#### Extracted data:
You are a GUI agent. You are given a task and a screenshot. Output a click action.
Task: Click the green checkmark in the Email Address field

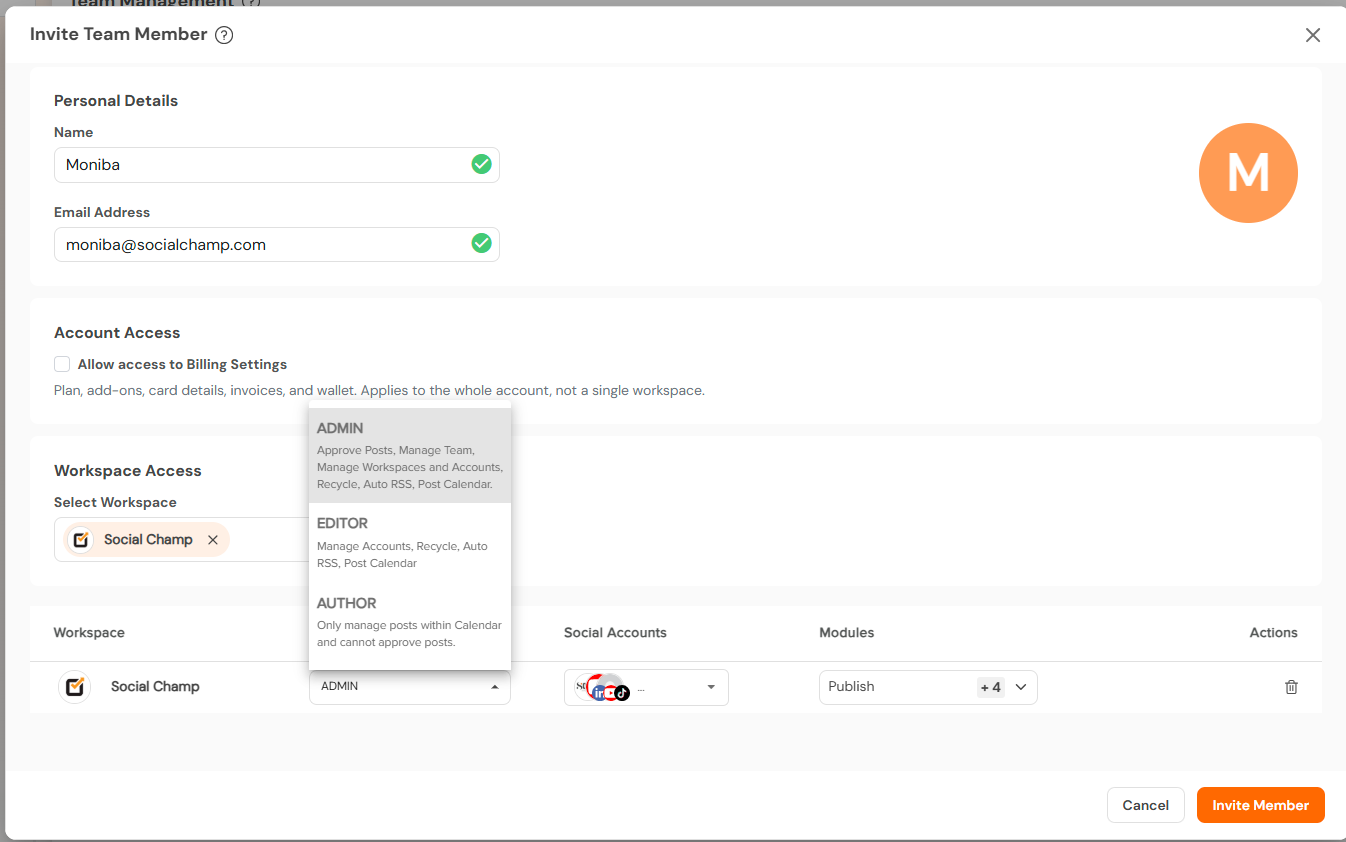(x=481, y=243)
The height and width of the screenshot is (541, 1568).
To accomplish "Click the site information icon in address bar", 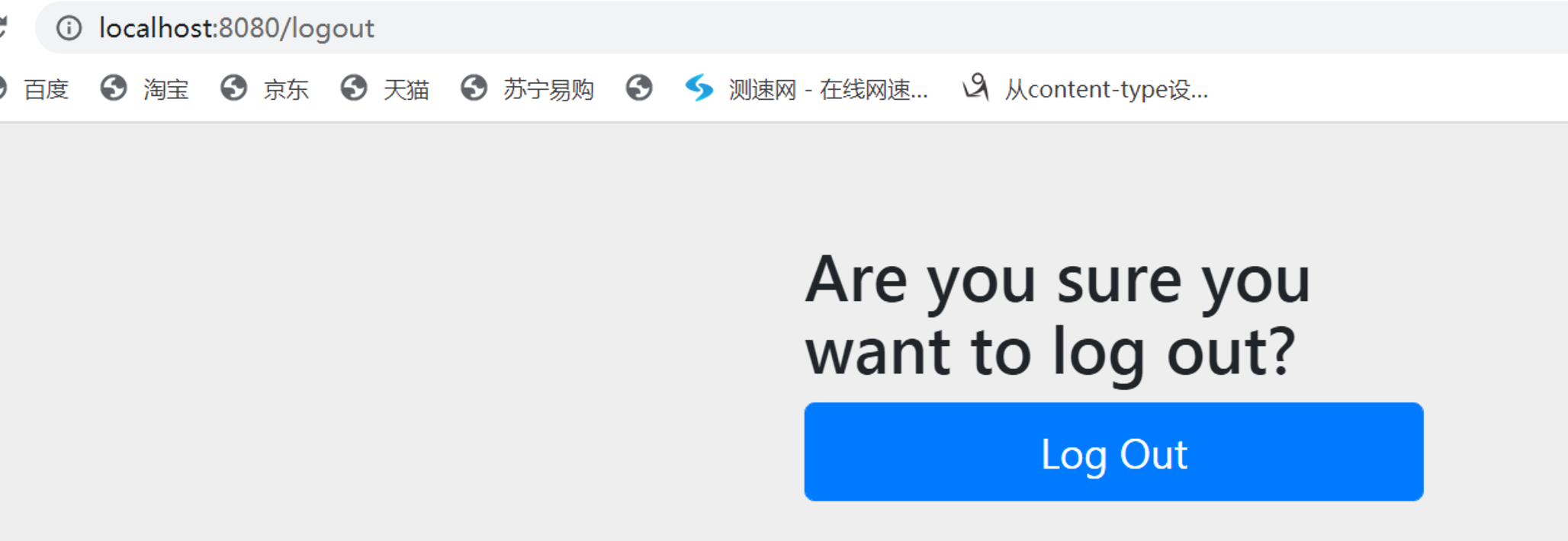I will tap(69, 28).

...

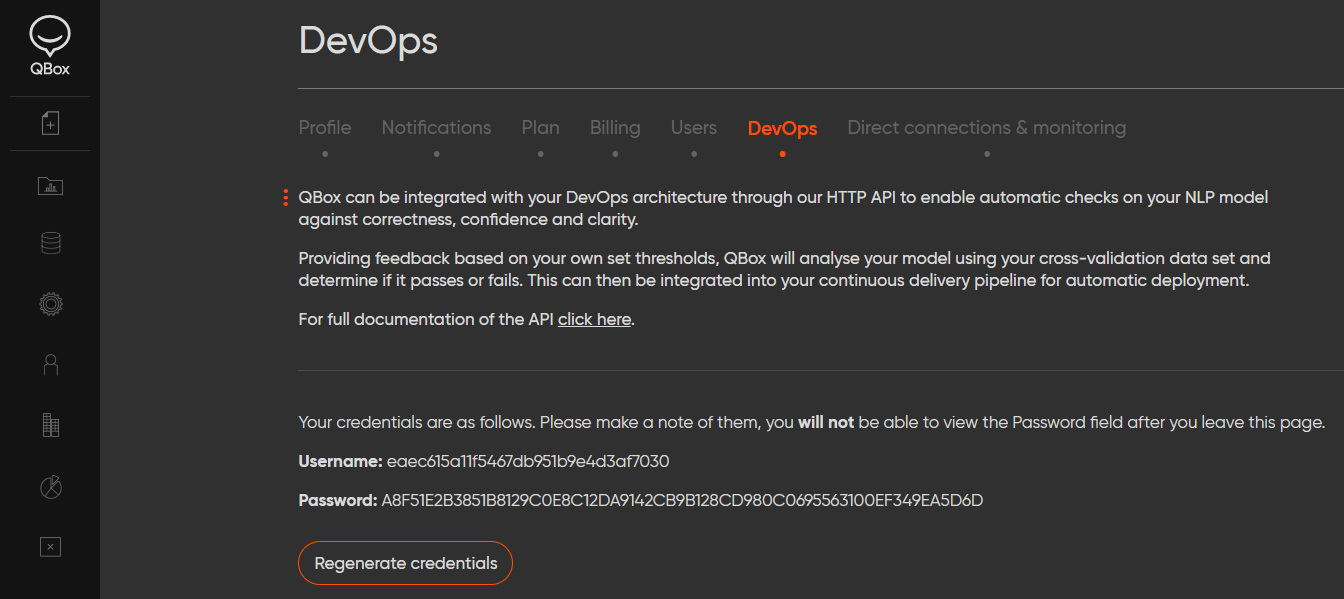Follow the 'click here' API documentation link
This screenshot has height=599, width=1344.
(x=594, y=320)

* * *

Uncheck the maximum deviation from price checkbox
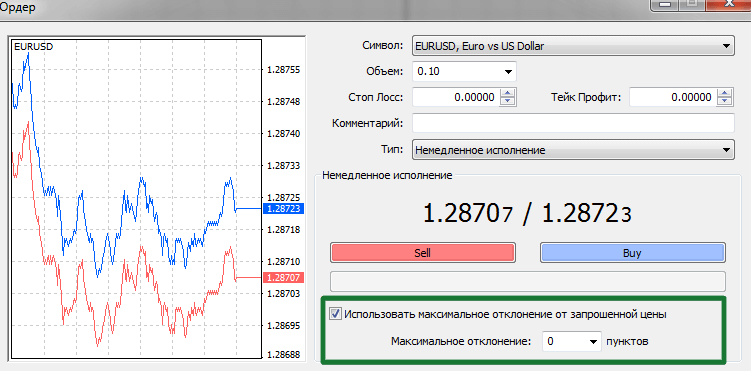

#### Your objective:
Working from the entries above, please transcribe only the lines from the line with "You are a GUI" through the line with "The height and", exactly, with both end lines and without pictures.

#### Response:
You are a GUI agent. You are given a task and a screenshot. Output a click action.
Task: Click the green checkmark in the Email Address field

(x=481, y=243)
The height and width of the screenshot is (541, 1568).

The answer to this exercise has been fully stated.